Netting can provide a physical barrier between the birds and the nest site. The mesh size should be 1/2 to 3/4 inch; however, 1 inch has been used successfully. If a plastic net is used, it should be attached so that it can be pulled taut. This prevents flapping in the wind, which looks unsightly and results in tangles or breakage at mounting points. The net should not have any loose pockets or wrinkles that could trap and entangle birds. …Attach netting to buildings before the birds arrive and leave it up permanently or remove it after the nesting season

Cliff swallows are found throughout California, except in high mountains and the dry southeastern desert. Four basic conditions are found at all cliff swallow colonies: (1) an open habitat for foraging; (2) a vertical surface beneath an overhang for attaching the nest; (3) a supply of mud that has the proper consistency for nest building; and (4) a body of fresh water for drinking.

Swallows feed on insects. A large part of each day they are in the air catching flies, beetles, and mosquitoes (that should be beneficial for the West Nile threat). Their long, pointed wings give them speed and maneuverability. Normally, they are not seen on the ground except when collecting mud for their nests. Most do not have musical voices but only twitter or squeak.

For a number of years, my family would camp in the eastern Sierra Nevada Mountains and would fish the Owens River. And under the bridges would be swallow nests and the flickering flight and squeaking of the swallows. The Owens River gave the birds all the mud and water they could have dreamed of. It would be so strange to go there and not see the swallows, the same as it would be if they were gone from San Juan Capistrano and their other habitual nesting places, places they’ve nested for decades, and even centuries.

Auburn is also having other bird problems.
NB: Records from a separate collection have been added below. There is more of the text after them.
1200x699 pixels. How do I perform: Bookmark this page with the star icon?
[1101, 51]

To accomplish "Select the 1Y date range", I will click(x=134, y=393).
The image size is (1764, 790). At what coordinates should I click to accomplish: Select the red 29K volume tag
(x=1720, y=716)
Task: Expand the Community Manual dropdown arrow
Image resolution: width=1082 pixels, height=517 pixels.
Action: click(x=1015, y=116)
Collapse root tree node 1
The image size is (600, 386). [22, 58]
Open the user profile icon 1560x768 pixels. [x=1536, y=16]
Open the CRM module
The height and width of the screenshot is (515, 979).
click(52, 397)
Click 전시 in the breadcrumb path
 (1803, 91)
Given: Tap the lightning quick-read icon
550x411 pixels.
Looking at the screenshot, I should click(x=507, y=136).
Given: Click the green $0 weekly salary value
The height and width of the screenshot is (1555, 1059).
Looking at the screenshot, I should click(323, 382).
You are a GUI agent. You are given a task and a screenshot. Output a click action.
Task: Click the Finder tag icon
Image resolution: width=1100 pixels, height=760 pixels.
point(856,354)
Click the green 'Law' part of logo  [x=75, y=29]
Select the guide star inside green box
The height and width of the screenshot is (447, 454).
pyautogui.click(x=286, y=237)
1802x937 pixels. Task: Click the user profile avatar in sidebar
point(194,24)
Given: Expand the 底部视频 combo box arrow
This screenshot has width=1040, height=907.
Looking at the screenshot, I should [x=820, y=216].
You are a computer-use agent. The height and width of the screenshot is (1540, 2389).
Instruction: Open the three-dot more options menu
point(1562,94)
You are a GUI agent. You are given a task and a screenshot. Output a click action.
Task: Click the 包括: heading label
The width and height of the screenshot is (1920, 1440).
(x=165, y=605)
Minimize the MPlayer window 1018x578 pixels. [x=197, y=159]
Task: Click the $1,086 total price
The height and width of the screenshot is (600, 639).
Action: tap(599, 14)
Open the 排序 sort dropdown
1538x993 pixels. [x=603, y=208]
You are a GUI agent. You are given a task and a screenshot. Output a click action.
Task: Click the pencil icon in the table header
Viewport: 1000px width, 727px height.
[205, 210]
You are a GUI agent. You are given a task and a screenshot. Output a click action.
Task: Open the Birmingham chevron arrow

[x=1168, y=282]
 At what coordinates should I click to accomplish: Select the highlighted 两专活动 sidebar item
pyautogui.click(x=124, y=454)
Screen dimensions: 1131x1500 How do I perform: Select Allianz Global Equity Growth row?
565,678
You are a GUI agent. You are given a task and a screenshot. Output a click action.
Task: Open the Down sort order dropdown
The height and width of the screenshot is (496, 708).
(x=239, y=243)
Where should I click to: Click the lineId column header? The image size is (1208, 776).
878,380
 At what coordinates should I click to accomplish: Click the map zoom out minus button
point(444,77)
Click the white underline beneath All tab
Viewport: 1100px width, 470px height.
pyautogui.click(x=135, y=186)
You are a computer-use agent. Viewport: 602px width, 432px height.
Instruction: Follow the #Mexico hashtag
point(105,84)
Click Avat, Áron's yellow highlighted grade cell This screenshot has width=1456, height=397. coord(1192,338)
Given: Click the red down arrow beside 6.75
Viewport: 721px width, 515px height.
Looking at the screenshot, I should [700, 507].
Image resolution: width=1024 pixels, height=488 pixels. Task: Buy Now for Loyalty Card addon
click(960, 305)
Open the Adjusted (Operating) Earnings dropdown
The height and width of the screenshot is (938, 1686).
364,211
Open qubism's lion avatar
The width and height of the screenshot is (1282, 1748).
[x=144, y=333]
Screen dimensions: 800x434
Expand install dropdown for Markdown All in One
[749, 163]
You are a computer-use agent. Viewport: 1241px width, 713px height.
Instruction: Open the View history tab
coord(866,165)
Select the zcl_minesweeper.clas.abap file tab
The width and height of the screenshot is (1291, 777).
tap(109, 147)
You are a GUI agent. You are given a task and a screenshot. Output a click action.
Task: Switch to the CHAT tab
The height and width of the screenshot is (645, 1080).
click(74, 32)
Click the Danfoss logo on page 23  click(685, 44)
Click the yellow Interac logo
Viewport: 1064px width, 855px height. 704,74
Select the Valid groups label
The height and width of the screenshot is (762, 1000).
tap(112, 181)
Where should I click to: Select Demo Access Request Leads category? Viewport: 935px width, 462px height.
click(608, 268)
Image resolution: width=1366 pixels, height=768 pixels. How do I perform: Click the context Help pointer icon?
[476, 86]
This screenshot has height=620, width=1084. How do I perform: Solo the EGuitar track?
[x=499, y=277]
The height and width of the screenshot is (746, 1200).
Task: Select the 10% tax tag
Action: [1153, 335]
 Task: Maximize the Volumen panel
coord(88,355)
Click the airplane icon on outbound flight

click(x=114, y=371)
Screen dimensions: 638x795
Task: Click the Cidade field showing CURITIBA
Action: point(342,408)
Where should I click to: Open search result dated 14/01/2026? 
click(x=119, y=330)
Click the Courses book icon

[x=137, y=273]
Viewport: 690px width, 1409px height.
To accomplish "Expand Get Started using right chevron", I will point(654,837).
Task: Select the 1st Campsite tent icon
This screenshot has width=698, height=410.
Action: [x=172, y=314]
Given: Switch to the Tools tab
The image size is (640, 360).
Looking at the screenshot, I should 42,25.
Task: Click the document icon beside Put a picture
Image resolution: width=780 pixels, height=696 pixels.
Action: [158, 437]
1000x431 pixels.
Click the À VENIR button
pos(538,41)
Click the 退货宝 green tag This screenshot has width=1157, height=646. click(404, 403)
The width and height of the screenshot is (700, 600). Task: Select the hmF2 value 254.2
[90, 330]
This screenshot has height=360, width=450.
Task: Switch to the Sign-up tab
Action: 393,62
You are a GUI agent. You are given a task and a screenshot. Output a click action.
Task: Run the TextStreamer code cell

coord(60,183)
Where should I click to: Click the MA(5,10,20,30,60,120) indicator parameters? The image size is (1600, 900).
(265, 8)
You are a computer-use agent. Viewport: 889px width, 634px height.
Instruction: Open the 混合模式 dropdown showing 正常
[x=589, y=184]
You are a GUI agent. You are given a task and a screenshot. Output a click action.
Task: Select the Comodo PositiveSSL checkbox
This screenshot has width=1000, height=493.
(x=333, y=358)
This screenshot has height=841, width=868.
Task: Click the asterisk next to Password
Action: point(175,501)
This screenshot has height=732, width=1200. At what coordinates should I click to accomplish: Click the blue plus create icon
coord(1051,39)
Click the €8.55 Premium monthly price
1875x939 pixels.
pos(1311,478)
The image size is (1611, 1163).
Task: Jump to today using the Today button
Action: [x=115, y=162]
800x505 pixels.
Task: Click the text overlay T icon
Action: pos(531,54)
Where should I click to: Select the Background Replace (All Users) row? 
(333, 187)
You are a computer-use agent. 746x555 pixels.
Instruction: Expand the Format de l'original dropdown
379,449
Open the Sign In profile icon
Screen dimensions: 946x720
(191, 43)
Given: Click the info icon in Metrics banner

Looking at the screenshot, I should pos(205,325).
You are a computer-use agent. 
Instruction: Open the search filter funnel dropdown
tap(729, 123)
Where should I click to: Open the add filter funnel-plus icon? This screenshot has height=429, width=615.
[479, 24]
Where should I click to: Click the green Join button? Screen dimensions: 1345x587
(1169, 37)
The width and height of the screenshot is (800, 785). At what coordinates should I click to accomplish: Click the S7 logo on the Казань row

Wild turkeys are chasing and attacking people.

Photo by Gus Thomson, Auburn Journal

Could it be the birds in Auburn are talking to each other?



Elizabeth Bradley said...

My Dad built his dream home not far from Auburn. My husband remembers him mentioning the swallows. Wild turkeys attacking people. I have been chased by domestic geese, which is no picnic. I enjoyed your post.

John-Michael said...

I find the spirit and practice of Native Peoples completely appropriate and even comfortably "right" with regard to these evidences of Life's rhythms and methods. To be in harmony with and respectfully embrace all of Creation, seems so naturally peaceful and spirit-enhancing. Which, by the way, is pretty much the effect that your lovely Presence in my personal world, has. I am grateful for You, Dear Linda.

Lovingly ...

Linda Pendleton said...

Thanks, Elizabeth, glad you enjoyed it.

John Michael,
Thank you for sharing your loving thoughts with me, with the world.